> _Short task_
Rewrite only the lines from the one containing "How do I perform: Expand" through the end of the data, changing "Select" to "Choose" and leaving everything else as is.
........
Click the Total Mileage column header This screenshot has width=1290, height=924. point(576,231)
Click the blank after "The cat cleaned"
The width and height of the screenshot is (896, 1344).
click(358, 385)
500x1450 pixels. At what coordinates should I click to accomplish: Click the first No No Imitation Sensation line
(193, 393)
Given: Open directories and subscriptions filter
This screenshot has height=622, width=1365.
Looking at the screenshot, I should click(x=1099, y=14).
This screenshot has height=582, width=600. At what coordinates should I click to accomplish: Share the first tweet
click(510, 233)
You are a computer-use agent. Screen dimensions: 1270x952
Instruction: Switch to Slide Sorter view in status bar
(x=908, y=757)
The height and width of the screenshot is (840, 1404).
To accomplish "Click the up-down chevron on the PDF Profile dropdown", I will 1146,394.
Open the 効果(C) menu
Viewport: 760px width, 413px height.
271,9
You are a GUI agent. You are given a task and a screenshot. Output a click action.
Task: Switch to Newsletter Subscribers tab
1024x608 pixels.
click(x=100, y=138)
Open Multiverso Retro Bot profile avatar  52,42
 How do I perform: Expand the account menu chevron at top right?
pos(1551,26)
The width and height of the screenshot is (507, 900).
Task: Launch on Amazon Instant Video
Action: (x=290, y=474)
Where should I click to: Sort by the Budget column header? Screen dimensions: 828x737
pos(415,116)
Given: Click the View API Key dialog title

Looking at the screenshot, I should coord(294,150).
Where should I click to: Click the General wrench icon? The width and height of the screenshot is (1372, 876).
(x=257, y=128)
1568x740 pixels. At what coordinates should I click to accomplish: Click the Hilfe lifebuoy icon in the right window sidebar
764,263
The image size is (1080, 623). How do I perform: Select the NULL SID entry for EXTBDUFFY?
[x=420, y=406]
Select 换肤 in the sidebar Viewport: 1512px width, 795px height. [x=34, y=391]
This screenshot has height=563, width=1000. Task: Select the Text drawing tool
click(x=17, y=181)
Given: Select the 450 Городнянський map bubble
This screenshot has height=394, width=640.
........
> _Task output_
 How do I perform: Expand the account menu chevron at top right?
pos(1551,26)
The width and height of the screenshot is (507, 900).
Task: Launch on Amazon Instant Video
Action: (x=290, y=474)
Where should I click to: Sort by the Budget column header? Screen dimensions: 828x737
pos(415,116)
Given: Click the View API Key dialog title

Looking at the screenshot, I should coord(294,150).
Where should I click to: Click the General wrench icon? The width and height of the screenshot is (1372, 876).
(x=257, y=128)
1568x740 pixels. At what coordinates should I click to accomplish: Click the Hilfe lifebuoy icon in the right window sidebar
764,263
The image size is (1080, 623). How do I perform: Choose the NULL SID entry for EXTBDUFFY?
[x=420, y=406]
Choose 换肤 in the sidebar Viewport: 1512px width, 795px height. [x=34, y=391]
This screenshot has height=563, width=1000. Task: Choose the Text drawing tool
click(x=17, y=181)
Given: Choose the 450 Городнянський map bubble
This screenshot has height=394, width=640.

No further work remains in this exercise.